## YOUR OBJECTIVE
Wherever the word "agent" shows up in the data, report the line it sits in.

[Stored data]
== Segment start ==

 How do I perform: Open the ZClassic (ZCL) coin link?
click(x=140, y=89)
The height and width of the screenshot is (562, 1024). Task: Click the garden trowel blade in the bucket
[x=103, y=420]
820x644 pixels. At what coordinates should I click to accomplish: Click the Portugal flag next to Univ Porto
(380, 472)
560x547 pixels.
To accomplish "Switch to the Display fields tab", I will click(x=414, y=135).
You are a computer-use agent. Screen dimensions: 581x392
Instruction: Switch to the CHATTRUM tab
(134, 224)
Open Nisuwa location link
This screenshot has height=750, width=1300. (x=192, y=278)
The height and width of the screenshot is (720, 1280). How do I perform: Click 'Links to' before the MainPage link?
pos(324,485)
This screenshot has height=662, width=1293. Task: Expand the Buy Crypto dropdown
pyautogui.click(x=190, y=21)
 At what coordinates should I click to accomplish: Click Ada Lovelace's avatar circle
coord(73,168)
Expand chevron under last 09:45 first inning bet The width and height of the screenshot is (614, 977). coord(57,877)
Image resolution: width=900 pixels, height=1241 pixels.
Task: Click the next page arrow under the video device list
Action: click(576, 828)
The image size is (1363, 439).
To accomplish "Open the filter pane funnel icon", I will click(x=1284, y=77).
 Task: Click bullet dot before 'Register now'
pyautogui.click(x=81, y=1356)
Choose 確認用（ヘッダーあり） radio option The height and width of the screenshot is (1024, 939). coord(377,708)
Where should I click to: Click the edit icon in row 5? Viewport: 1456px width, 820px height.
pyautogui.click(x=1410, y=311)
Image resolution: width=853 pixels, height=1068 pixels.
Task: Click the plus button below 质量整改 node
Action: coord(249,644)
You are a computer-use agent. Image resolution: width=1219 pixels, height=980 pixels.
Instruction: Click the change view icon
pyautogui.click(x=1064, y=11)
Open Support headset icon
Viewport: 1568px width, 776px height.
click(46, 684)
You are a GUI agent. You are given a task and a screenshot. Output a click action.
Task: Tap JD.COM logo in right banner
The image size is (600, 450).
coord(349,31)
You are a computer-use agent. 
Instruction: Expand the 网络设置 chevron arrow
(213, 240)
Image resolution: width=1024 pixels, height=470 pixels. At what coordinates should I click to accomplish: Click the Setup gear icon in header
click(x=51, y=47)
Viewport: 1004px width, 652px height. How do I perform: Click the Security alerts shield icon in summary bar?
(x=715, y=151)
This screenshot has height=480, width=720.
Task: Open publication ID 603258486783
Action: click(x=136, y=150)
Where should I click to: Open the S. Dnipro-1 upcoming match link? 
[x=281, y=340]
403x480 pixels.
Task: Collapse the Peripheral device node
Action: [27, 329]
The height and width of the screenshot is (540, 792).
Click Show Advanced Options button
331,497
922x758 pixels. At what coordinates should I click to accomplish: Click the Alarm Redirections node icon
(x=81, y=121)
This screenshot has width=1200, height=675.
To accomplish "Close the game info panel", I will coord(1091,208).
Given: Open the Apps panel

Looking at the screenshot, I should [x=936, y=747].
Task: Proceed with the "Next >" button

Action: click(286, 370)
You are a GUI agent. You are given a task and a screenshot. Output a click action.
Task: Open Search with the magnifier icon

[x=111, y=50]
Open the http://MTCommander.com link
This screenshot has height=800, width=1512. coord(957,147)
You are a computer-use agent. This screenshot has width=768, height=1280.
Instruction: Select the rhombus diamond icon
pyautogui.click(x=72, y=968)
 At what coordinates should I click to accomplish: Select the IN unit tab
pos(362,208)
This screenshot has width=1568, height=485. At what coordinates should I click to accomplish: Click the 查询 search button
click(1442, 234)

== Segment end ==

## ANSWER TO THE EXERCISE
You are a computer-use agent. Screen dimensions: 581x392
You are a computer-use agent. Image resolution: width=1219 pixels, height=980 pixels.
You are a GUI agent. You are given a task and a screenshot. Output a click action.
You are a computer-use agent. 
You are a GUI agent. You are given a task and a screenshot. Output a click action.
You are a computer-use agent. This screenshot has width=768, height=1280.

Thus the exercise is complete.